Patience is clearly running out with the occupation and the schisms within the protest group are becoming easier to see.

The right to protest peacefully is one of our society’s great freedoms. As long as protesting does not impede the rights of others to exercise their freedoms of living, working and playing, then it should be tolerated — by us, by police and by the powers that be.

There may be some at this demonstration who believe in peaceful, but it is becoming patently obvious there is a core of hardline and dim-witted extremists who are quite prepared to act illegally, put lives at risk and go on wrecking the livelihoods of many locals.

In the end, this rift among protesters may well be what causes the whole movement to implode, along with the hypocrisy of setting up an apparently halcyonic society in which there is no censorship but also no free media.

The public’s view of how the police have dealt with the protest over the past fortnight has waxed and waned like the sound of an approaching siren.

After more than 100 arrests on day three of the event, the police appeared to back off during subsequent days and become mere observers, as numbers continued to grow despite a thrashing from former tropical cyclone Dovi.

“Where is the leadership?”, people were asking, not only from police but from the Government, which, with the exception of Speaker Trevor Mallard and his irrigation and musical efforts, has been largely invisible.
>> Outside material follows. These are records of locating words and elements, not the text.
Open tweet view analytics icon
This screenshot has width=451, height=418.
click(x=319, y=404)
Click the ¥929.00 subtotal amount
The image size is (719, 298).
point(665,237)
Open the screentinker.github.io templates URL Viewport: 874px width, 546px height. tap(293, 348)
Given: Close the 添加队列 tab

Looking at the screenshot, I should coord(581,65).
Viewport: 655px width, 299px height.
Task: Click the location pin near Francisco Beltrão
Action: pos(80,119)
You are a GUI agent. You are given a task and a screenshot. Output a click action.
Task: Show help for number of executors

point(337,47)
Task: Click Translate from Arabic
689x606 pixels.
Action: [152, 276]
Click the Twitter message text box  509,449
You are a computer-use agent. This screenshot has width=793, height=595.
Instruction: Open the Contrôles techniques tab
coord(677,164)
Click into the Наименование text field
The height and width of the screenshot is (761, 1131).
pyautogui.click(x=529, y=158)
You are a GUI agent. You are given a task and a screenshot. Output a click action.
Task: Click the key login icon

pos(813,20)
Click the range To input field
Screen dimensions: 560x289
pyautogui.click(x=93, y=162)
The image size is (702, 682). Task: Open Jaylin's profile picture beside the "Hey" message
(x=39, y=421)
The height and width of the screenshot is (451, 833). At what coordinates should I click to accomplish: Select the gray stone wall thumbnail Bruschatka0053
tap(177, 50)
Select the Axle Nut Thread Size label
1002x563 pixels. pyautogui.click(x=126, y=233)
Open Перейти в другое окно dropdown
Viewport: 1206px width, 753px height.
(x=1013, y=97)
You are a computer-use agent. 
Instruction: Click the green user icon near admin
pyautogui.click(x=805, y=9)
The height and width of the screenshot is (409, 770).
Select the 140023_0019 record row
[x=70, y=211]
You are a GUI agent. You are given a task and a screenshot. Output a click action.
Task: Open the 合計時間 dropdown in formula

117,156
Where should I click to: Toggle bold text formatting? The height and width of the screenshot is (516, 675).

Particularly notable for her absence has been Police Minister Poto Williams.

The same applied to Police Commissioner Andrew Coster, who only appeared publicly on the scene late last week, saying police were monitoring the situation and would do nothing to inflame events.

Mr Coster then underwent a robust interview experience with Q+A’s Jack Tame on Sunday, explaining there was a way to police this without violence, using a traffic management system, and stating the Government still had confidence in him.

In the days since, we have commendably seen a tougher stance from frontline police, with concrete barricades put in place that only allow protesters out, not in, and the cracking down on bad behaviour.

Yesterday, Prime Minister Jacinda Ardern reiterated her view that peaceful protesters should leave now. That came after violence between some protesters and police, and other aggression from activists, including driving a car and throwing human waste towards police, and squirting them with a liquid believed to be an acid.

There are fashions in policing as in most things. Nobody wants to see a return to the police brutality exhibited during the 1981 Springbok Tour and the ending of the Bastion Point occupation in 1978. Those marked the nadir of policing in New Zealand.

But it would be fair to say most New Zealanders would now tolerate a degree of force being used to remove the dangerous troublemakers outside Parliament.